The top stories this Wednesday evening
A judge has lifted a court order preventing the reporting of legal arguments heard in the absence of the jury during the Belfast rape trial.
Trial judge Patricia Smyth has decided that order should be lifted following a hearing.
Until reporting restrictions were lifted, the public would not have known that additional blood staining on Paddy Jackson's bed sheets was airbrushed from the photo shown to the jurors.
The judge heard it belonged to 'a non-related person' and his barrister successfully argued it was capable of causing 'real prejudice'.
It has been exactly two weeks since Ireland and Ulster rugby players Paddy Jackson and Stuart Olding were acquitted of raping a woman in June 2016.

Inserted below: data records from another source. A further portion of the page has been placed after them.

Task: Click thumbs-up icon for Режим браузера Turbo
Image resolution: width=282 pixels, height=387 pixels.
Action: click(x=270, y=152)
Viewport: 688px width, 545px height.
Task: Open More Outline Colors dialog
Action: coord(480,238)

Facebook chief executive Mark Zuckerberg has revealed his personal data was among that improperly acquired by election consultancy firm Cambridge Analytica.

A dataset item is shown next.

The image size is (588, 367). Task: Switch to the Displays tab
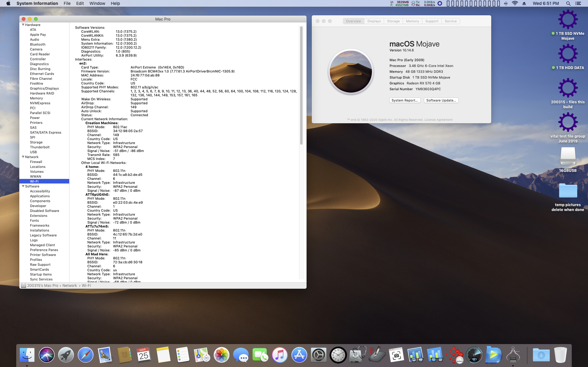pos(374,21)
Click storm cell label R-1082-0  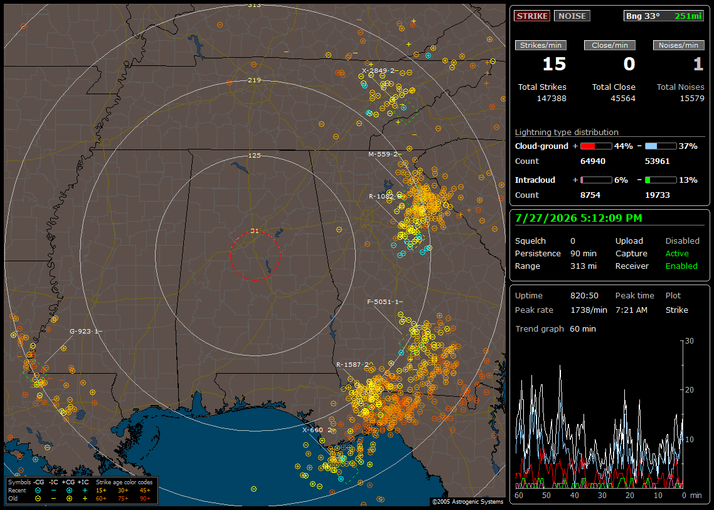click(x=385, y=196)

He made the admission during the second day of his questioning in US Congress.
Congresswoman Anna Eshoo asked if his own data had been "included in the data sold to the malicious third parties". Mr Zuckerberg delayed before replying: "Yes."
Irish crisp-maker Keogh's has secured a major contract with airline Emirates.
It will see an estimated one million bags being served onboard the Dubai-based carrier annually.
The Irish brand will be available to First Class passengers only, and was selected by the Emirates Group following a blind tasting of 15 different brands.
Attempts by Israeli authorities to stop Dublin Lord Mayor Mícheál Mac Donncha from entering the territory failed, due to an apparent typo in his name.
Israeli daily paper Haaretz said authorities barred him from entering while he was already in the West Bank city of Ramallah, having flown in through Tel Aviv.
It said he was barred "in light of his ties to movements boycotting Israel."
The most influential Irish Twitter accounts have been revealed.
The Murray Tweet Index examines the most influential journalists on the social media site.
It shows that the leading 100 Irish journalists attract some three million followers.